When I have an important unfinished work task, it inevitably clangs around the inside of my head when I’m trying to sleep. This is pointless — there’s nothing to be gained by obsessing over how I’m going to report out a story when it’s 1 a.m. and I need sleep. A study in the Journal of Occupational and Organizational Psychology highlighted by the British Psychological Society’s Research Digest offers one potential way out of this self-induced brain trap.
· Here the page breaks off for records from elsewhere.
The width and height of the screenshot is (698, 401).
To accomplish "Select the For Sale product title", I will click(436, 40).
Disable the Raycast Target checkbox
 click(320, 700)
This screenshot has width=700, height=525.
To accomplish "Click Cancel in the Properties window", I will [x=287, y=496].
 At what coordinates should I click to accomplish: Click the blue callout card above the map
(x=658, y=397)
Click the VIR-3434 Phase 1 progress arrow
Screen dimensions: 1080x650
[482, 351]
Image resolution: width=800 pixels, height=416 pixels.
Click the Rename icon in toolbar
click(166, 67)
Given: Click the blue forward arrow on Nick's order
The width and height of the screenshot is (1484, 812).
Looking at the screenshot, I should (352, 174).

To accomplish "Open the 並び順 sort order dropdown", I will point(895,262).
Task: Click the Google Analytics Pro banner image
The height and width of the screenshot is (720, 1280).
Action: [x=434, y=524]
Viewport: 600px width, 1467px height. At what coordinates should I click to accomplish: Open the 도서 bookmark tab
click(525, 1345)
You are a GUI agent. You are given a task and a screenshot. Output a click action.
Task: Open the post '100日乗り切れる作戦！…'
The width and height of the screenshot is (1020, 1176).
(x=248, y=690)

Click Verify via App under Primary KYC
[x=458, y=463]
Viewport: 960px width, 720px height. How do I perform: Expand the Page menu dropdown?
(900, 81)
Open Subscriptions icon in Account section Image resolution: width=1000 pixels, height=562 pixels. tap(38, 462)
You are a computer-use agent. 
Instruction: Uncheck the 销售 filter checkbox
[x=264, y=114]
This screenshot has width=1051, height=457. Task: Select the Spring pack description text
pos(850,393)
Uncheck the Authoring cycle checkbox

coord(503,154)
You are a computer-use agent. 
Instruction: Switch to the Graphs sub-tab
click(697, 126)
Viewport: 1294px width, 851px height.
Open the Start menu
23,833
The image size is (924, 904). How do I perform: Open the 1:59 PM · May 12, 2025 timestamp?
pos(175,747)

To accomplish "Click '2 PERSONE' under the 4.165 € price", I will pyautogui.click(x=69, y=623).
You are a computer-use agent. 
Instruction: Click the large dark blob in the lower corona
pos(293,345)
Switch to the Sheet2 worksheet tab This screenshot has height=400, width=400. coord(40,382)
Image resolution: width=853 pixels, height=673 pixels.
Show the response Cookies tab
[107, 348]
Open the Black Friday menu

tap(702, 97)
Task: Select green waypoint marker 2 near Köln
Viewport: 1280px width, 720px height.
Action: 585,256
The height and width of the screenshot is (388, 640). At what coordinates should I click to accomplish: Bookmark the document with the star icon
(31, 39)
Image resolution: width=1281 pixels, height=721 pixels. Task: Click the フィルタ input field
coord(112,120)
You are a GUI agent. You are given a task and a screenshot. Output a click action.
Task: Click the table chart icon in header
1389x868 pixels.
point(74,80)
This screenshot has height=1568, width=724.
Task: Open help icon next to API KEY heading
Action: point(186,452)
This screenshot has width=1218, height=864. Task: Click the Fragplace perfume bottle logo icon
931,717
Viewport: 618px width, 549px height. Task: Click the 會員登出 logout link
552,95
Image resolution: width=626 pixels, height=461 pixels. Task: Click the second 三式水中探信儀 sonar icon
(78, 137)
As BPS’s Alex Fradera explains, Brandon Smit of Ball State University surveyed a bunch of workers and found, perhaps unsurprisingly, that those with uncompleted goals reported more intrusive thoughts about work when they were home at the end of the day (completed goals did not take up this sort of brain space). But he also brought up a possible way to short-circuit this type of obsessing, at least partially:
To help prevent this, Smit asked a subset of his participants, once they’d described their incomplete goals, to clearly plan where, when and how they would tackle each one, for example: ‘‘I will go into work and start at 10:00 AM in a call center in my office. Log into my computer and call customers back…” By specifying the context for action, this helped the high-involved participants to put the goals out of mind during off-work hours, and as a result their uncompleted goals produced fewer intrusions, almost as if they had the same status as completed goals. Data from a simple measure of work detachment also suggested that, using Smit’s strategy, the participants found it easier to let go of work in general.
This is extending things past the article, but one could imagine making this a part of your nightly routine: Write down what you’ve got to do at work tomorrow and how you’re going to pull it off. Then lights out, no more work-thought.